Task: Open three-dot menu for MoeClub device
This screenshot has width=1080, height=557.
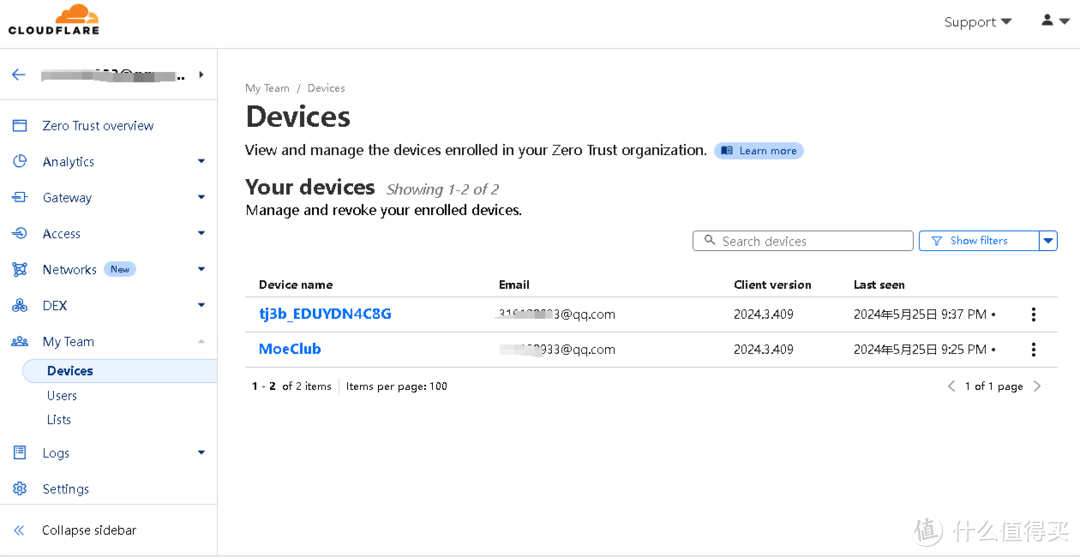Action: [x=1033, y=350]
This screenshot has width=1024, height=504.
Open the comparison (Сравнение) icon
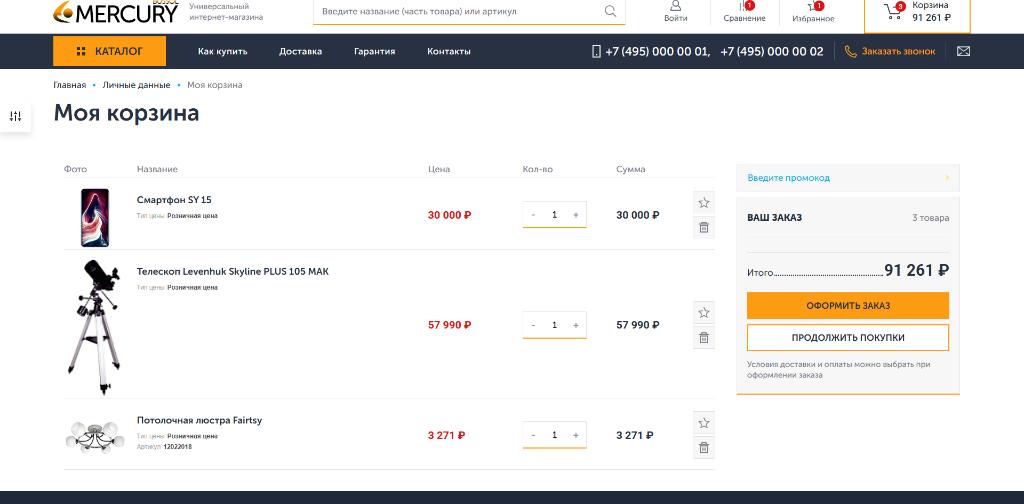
=====
What to do: Leaving the pictures aside, output each entry above exactly as written.

Solved problem:
Task: Open three-dot menu for MoeClub device
This screenshot has width=1080, height=557.
Action: [x=1033, y=350]
This screenshot has width=1024, height=504.
Open the comparison (Сравнение) icon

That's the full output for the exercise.